Friday, 24 July 2009
Walking With Dinosaurs Live
The Story
The idea for Walking with Dinosaurs started in 1996. At the time I was a science TV producer at the BBC and knew they were looking for a big series about paleontology. In particular they wanted it to appeal to the widest possible audience, to bring the subject alive. This was only a couple of years after Jurassic Park had come out which set a new bench mark in dinosaur imagery, so rather naively I suggested we use the same techniques to make a series of prehistoric natural history programmes. I had an image of a small raptor trying to catch dragonflies in the evening light of a Cretaceous summer - one of these extraordinary animals doing something quite normal and natural. Overall the aim was to create an immersive experience that was both spectacular and informative.
As I investigated further I realised how difficult it would be to achieve. The first quote I got for creating these computer dinosaurs was 10,000 US dollars a second which was way beyond a TV budget and Jurassic Park had only about nine minutes of dinosaurs in it, we needed three hours. So my initial ideas concentrated heavily on the insects, plants and landscapes of the Mesozoic with the occasional dinosaur thrown in. Fortunately my search of UK graphics companies brought me to Framestore where I met Mike Milne. He understood exactly what I was trying to achieve and showed a flexibility and imagination that allowed us to bring down the cost of animation. Suddenly, thanks to Mike and his team, I could have a programme full of dinosaurs.
We shot a six minute pilot among some old Mediterranean pines in Cyprus and this was enough to persuade the BBC, Discovery and BBC Worldwide to fund the series. It was essential that this vision of the past was as accurate as possible even though it could only ever be based on scientific conjecture. For six months we did nothing but research - carefully choosing the moments in the Mesozoic that scientists knew the most about.

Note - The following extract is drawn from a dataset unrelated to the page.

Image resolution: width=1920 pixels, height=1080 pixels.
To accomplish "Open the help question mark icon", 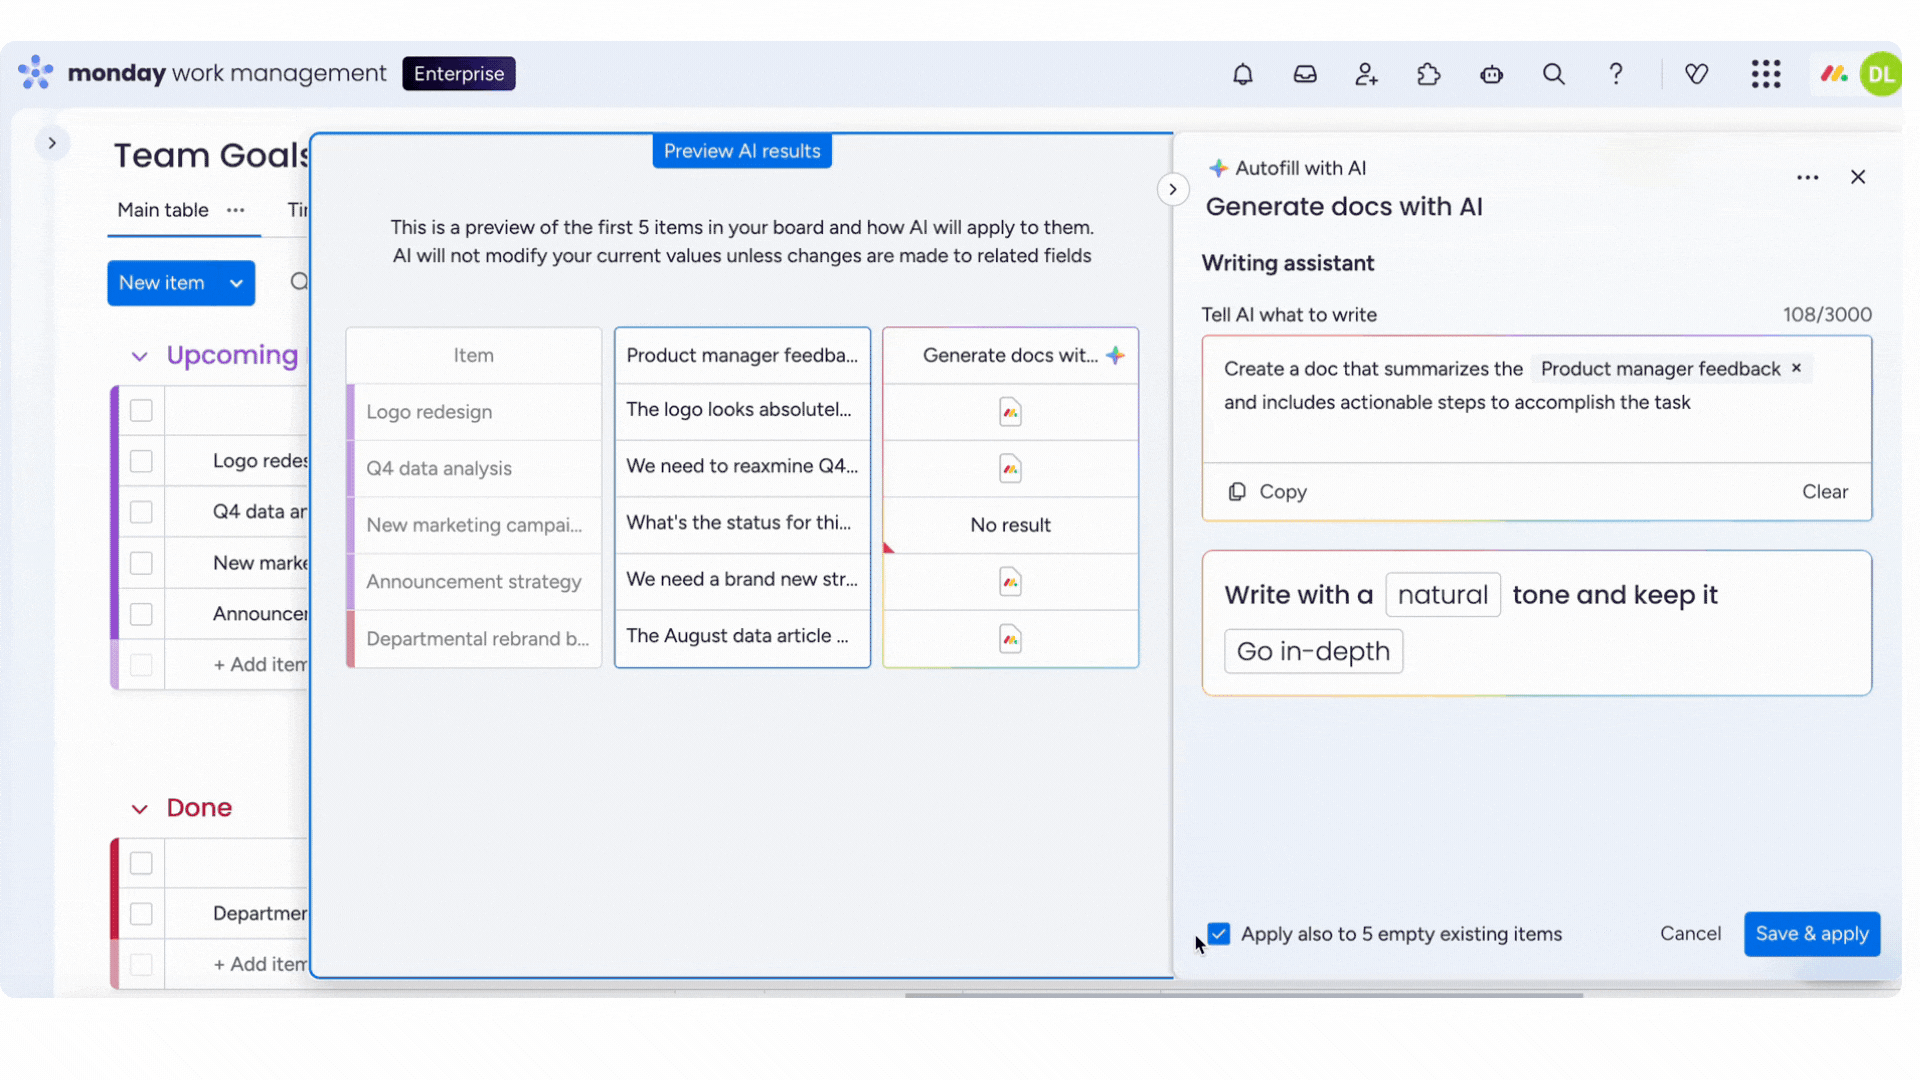I will 1615,74.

To create a complete picture of the past we needed all the information we could get. Then between the summer of 1997 and winter 1998 producer Jasper James and myself took a small production crew to some of the last places on Earth where ancient plants and trees still survive so we could capture the right backgrounds for our dinosaurs. These small patches of untouched wilderness are some of the most beautiful places on the planet and we were truly privileged to spend weeks in them filming. These included the araucaria forests in New Caledonia and southern Chile, the redwood forests in California, the beech gap on South Island New Zealand and the Labyrinth in Tasmania.
While the film crews sat in southern Pacific forests shooting lots of pretty shots of landscape with nothing in it, Mike Milne and his team of animators started work on the dinosaurs. With a lot of advice from paleontologists we built accurate models of almost 20 dinosaurs (and several other weird and wonderful creatures from the same time) and then scanned them into the computer. The team then faced a huge task. They were attempting something that had never been tried before even in Hollywood - hours of high quality photoreal animation. The first show took a year to animate but once Mike’s team have overcome their teething problems, the last five only took six months.
Once our creatures were up and running they looked magnificent and suddenly the era came alive - walking, running, feeding and fighting, a whole menagerie of creatures many of which have never been seen outside the pages of scientific journals. When I first saw the images of our polar allosaurus wandering among the podocarps of New Zealand I knew we had created something quite special. The six half hour programmes were finished and first broadcast in October 1999 on the BBC1.
About the Live Arena
I went to see “Walking with Dinosaurs Live” from Sheffield Arena it was amazing. One of my favorite dinosaurs is pterodactyl the flying dinosaur bird. The first part was 45 minutes long, the same length as second part. I really enjoyed it.